WORK ITEM >>
Given the entries that follow, write out exactly the lines starting at the one containing "Click inside the address bar URL field" and ending at the one containing "You are a computer-use", both ends included, and only those.

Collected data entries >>
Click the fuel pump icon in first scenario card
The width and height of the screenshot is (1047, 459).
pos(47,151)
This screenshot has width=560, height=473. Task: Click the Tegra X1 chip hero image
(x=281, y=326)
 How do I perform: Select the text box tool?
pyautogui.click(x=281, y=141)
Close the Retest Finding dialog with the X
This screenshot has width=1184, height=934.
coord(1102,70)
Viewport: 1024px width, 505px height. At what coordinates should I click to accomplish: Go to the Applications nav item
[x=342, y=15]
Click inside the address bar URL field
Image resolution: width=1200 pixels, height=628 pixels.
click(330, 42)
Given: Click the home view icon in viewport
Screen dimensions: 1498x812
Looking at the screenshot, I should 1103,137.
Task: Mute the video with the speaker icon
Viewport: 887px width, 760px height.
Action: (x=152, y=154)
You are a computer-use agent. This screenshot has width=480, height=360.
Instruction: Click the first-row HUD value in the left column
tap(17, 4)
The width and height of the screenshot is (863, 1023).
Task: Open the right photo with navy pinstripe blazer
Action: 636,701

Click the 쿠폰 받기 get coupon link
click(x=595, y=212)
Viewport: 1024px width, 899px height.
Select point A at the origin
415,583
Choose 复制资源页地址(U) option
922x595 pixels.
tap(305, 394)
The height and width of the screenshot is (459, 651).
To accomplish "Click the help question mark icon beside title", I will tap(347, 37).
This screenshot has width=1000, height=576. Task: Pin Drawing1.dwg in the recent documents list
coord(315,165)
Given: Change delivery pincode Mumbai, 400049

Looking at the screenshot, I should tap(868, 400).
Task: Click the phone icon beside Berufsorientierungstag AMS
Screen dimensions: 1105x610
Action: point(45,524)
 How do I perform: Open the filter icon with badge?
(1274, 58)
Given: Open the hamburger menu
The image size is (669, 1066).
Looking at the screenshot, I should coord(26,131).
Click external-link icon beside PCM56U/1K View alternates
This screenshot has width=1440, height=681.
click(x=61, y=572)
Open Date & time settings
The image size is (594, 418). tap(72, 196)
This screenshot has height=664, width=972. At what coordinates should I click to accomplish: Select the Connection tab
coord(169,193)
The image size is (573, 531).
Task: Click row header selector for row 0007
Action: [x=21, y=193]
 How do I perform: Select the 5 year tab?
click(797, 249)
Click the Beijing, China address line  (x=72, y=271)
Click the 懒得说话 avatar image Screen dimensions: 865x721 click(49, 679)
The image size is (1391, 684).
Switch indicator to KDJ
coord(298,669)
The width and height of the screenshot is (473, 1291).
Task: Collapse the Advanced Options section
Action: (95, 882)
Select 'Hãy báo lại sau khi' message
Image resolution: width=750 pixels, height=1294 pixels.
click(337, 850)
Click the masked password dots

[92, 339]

TASK RESULT >>
Click inside the address bar URL field
Image resolution: width=1200 pixels, height=628 pixels.
click(330, 42)
Given: Click the home view icon in viewport
Screen dimensions: 1498x812
Looking at the screenshot, I should 1103,137.
Task: Mute the video with the speaker icon
Viewport: 887px width, 760px height.
Action: (x=152, y=154)
You are a computer-use agent. This screenshot has width=480, height=360.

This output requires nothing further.